I'm attempting to use two dataframes, one as a lookup table to find a substring match on the value in my datasets dataframes column. After I find the value, I'd like to create a new column with that value and iterate through the entire column and remove the matched substring from the initial column and loop through until there are no more matches.
The first problem I'm having is I'm not able to match or return the value of the match unless it's an exact string. The tricky part is sometimes the Ingredient_Name contains multiple words for a single ingredient.
This is a smaller sample of my code, the commented sections include the error or the problem with what I tried:
import pandas as pd
singleingredientdata = {
'Ingredient_Name':['ACEBUTOLOL','ACETAMINOPHEN','ACETYLSALICYLIC ACID','CAFFEINE','COLISTIN','HYDROCORTISONE','NEOMYCIN','THONZONIUM BROMIDE','BROMIDE'],
'WordCount':[1,1,2,1,1,1,1,2,1],
'Num_Of_Ingredients':[1,1,1,1,1,1,1,1,1]
}
multiingredientdata = {
'Ingredient_Name':['ACETAMINOPHEN ACETYLSALICYLIC ACID CAFFEINE','ACEBUTOLOL ACETYLSALICYLIC ACID','COLISTIN HYDROCORTISONE NEOMYCIN THONZONIUM BROMIDE','BROMIDE'],
'WordCount':[4,3,5,1],
'Num_Of_Ingredients':[3,2,4,1]
}
df1 = pd.DataFrame(data=singleingredientdata)

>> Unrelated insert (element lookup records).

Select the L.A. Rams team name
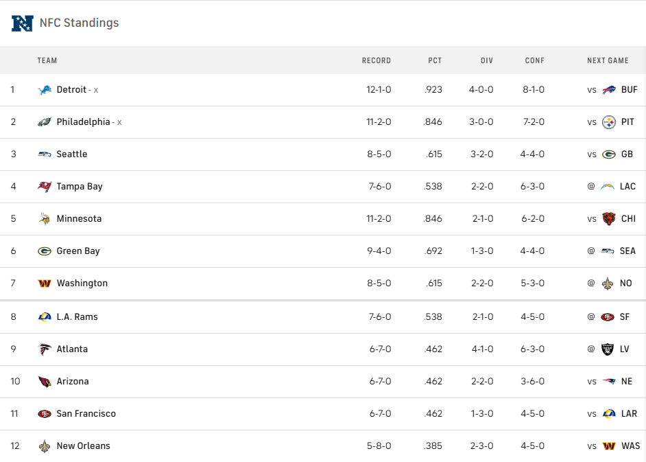 point(77,317)
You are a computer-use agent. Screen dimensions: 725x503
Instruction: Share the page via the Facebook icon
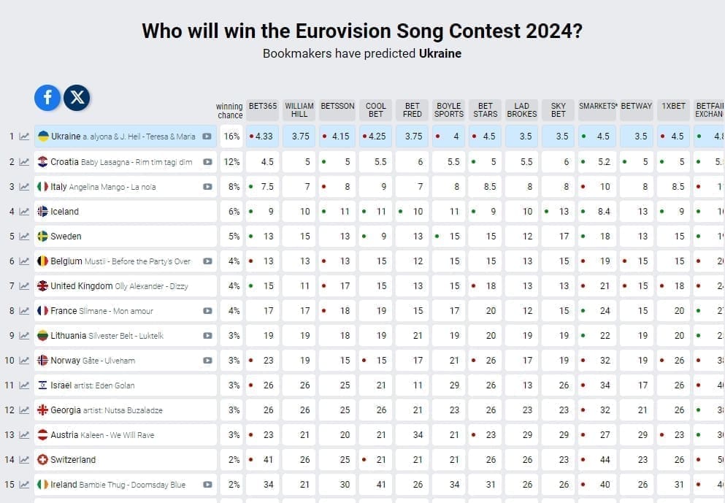[x=47, y=98]
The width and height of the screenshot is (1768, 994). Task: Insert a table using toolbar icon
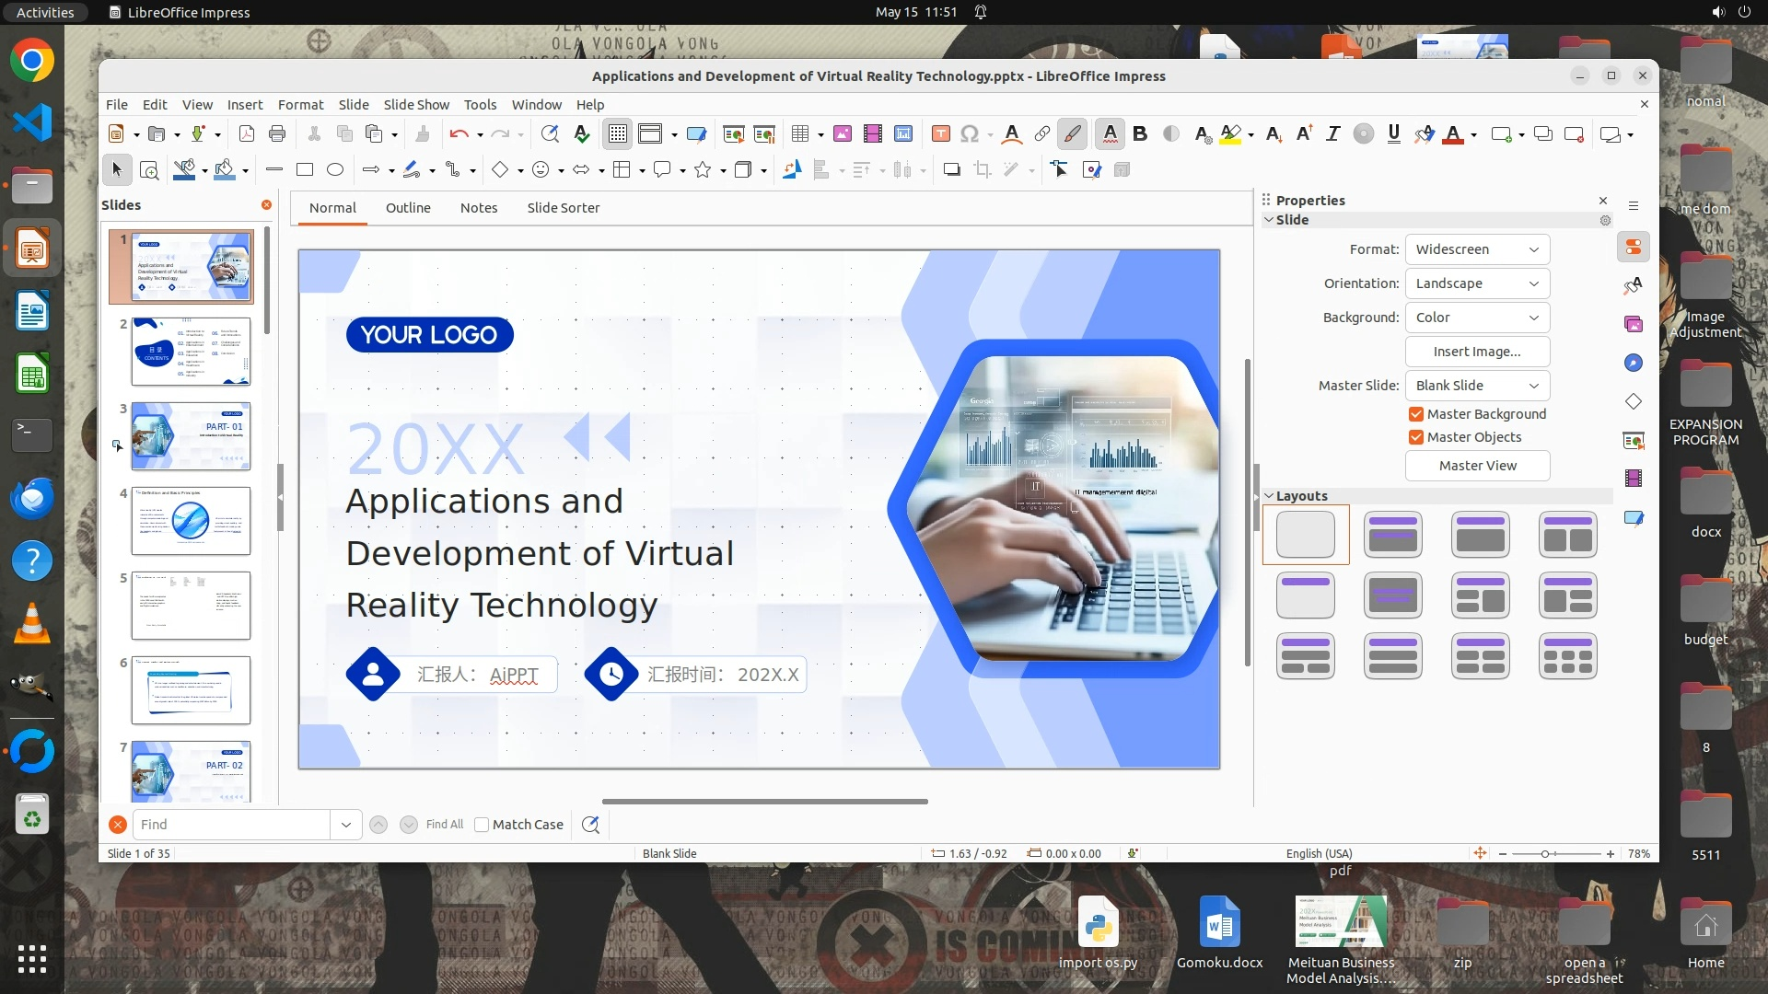coord(799,134)
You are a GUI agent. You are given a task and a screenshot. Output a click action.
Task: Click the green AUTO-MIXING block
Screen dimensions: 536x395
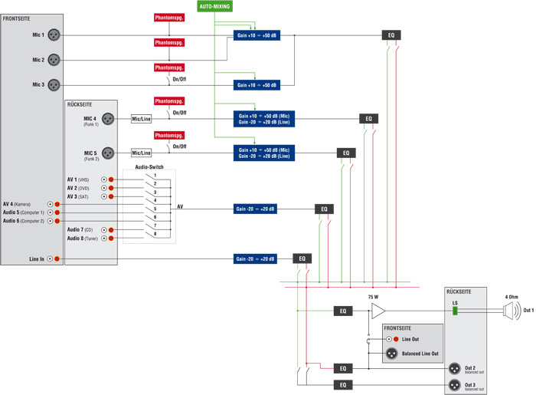point(214,6)
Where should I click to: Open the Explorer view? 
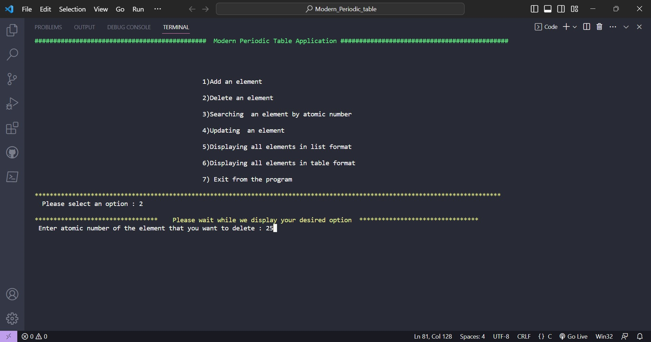coord(12,30)
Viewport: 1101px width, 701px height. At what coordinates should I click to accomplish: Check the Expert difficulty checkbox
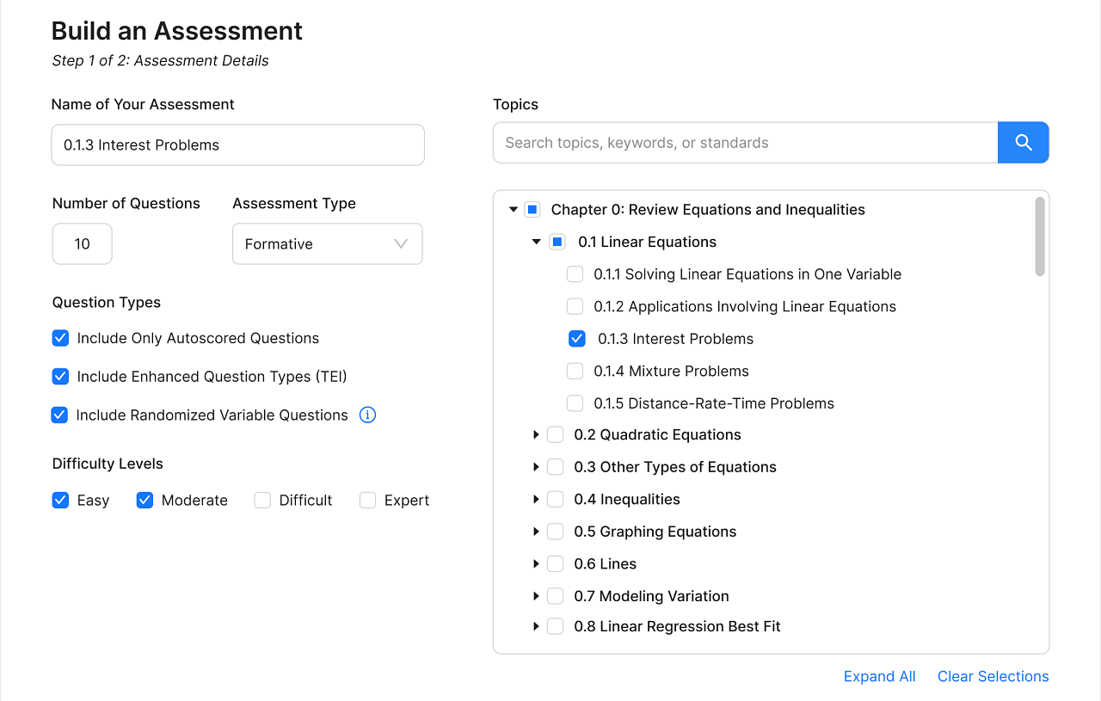pyautogui.click(x=367, y=500)
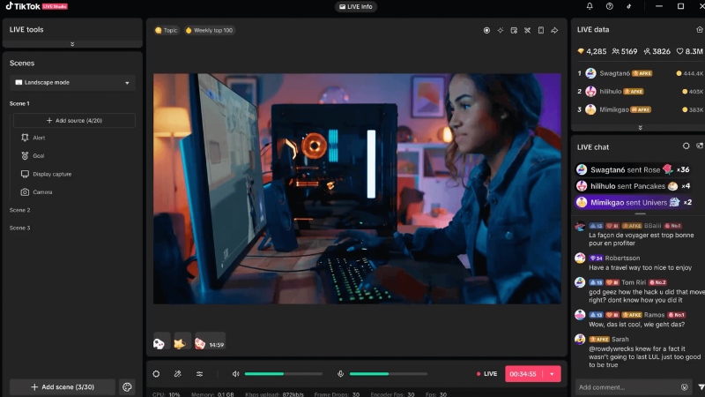Open the LIVE chat settings icon
The width and height of the screenshot is (705, 397).
tap(686, 146)
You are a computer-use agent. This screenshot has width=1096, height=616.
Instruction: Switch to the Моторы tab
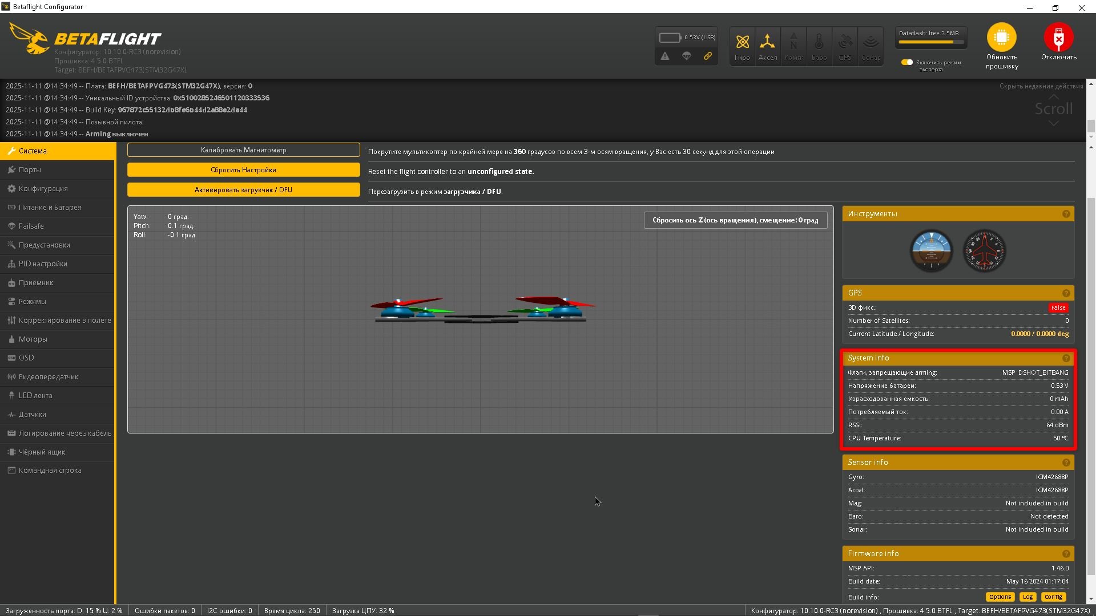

df2 = pd.DataFrame(data=multiingredientdata)
ingredientcount = df2["Num_Of_Ingredients"]
max_value = ingredientcount.max()
df2['Exists'] = df2['Ingredient_Name'].isin(df1['Ingredient_Name']) ##Doesn't flag True unless it finds a single igredient exists in the string
##df2['Exists Value'] = df2['Ingredient_Name'].map(lambda x: df1['Ingredient_Name'] if df2['Ingredient_Name'] in x else '') error in regards to requiring string not series TypeError: 'in <string>' requires string as left operand, not Series
#df2['Value'] = df2[[x[1] in x[1] for x in zip(df1['Ingredient_Name'], df2['Ingredient_Name'])]] ## passing 4 items instead of a single pass being implied??
##boolean_findings = df2['Ingredient_Name'].str.contains(df1['Ingredient_Name'].any()) TypeError: first argument must be string or compiled pattern
iterator = 1
for j in range(0,max_value):
col_name = 'Ingredient_Name' str(iterator)
# contain_values = df1[df2['Ingredient_Name'].str.contains(df1['Ingredient_Name'])]
# df2[col_name]= df1[df2['Ingredient_Name'].str.contains(df1['Ingredient_Name'])]
iterator = 1
print(df2)
Ideally my results would look like this:
Ingredient_Name Ingredient_Name1 Igredient_Name2 Ingredient_Name3 Ingredient_Name4
ACETAMINOPHEN ACETYLSALICYLIC ACID CAFFEINE
ACEBUTOLOL ACETYLSALICYLIC ACID
COLISTIN HYDROCORTISONE NEOMYCIN THONZONIUM BROMIDE
BROMIDE
The original Ingredient_Name would contain any values that were not found in the lookup, in this example there are none.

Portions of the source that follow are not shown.